O governador de Minas Gerais, Romeu Zema, protocolou um pedido de impeachment do ministro do Supremo Tribunal Federal, Alexandre de Moraes. O pedido foi assinado por Eduardo Ribeiro, presidente do Novo, além de deputados e senadores do partido, excluindo o deputado Ricardo Salles, e outros correligionários, como o ex-deputado Deltan Dallagnol.
A solicitação tem como base revelações de conversas entre Moraes e Daniel Vorcaro, dono do Banco Master. O documento afirma que Moraes agiu de maneira desidiosa e incompatível com a honra do cargo, o que constitui crime de responsabilidade passível de impeachment.
O texto do pedido menciona que Moraes teria violado o dever de não exercer a advocacia privada e que sua conduta prejudicou a imagem da Suprema Corte. Além disso, o documento alega que Moraes cometeu outros crimes, como tráfico de influência, corrupção passiva e lavagem de dinheiro, relacionados a um contrato de sua esposa com o Banco Master.

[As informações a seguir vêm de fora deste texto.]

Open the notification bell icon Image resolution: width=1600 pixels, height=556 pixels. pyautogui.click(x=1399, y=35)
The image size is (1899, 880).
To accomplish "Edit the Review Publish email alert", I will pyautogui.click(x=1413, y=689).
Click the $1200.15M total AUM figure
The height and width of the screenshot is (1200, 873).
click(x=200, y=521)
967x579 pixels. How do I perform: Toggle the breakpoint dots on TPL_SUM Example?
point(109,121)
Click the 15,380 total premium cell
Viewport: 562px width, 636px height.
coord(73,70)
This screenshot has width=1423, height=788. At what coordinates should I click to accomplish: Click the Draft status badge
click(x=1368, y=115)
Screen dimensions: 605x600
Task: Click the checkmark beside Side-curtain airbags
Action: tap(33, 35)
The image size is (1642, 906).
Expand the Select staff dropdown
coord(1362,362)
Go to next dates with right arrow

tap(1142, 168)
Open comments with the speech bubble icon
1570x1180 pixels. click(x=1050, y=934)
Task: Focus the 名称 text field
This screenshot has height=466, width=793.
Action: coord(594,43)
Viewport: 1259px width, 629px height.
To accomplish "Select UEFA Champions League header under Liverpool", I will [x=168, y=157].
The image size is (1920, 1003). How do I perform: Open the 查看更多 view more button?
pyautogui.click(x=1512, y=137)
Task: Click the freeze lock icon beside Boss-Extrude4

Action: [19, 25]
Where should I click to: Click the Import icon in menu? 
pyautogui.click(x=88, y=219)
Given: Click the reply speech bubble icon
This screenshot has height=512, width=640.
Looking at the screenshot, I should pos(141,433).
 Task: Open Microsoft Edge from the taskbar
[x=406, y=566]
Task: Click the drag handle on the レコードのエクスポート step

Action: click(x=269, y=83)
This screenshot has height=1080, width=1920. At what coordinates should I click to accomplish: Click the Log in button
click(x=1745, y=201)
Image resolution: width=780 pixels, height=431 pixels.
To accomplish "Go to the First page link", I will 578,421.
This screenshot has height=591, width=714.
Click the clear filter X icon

O pedido também inclui um requerimento para o afastamento cautelar de Moraes do cargo, considerando a existência de provas sobre os ilícitos e o risco de continuação das práticas ilegais enquanto ele permanecer na posição. Zema, em declarações no Congresso, criticou a inação de figuras públicas e instituições em relação à situação no Judiciário.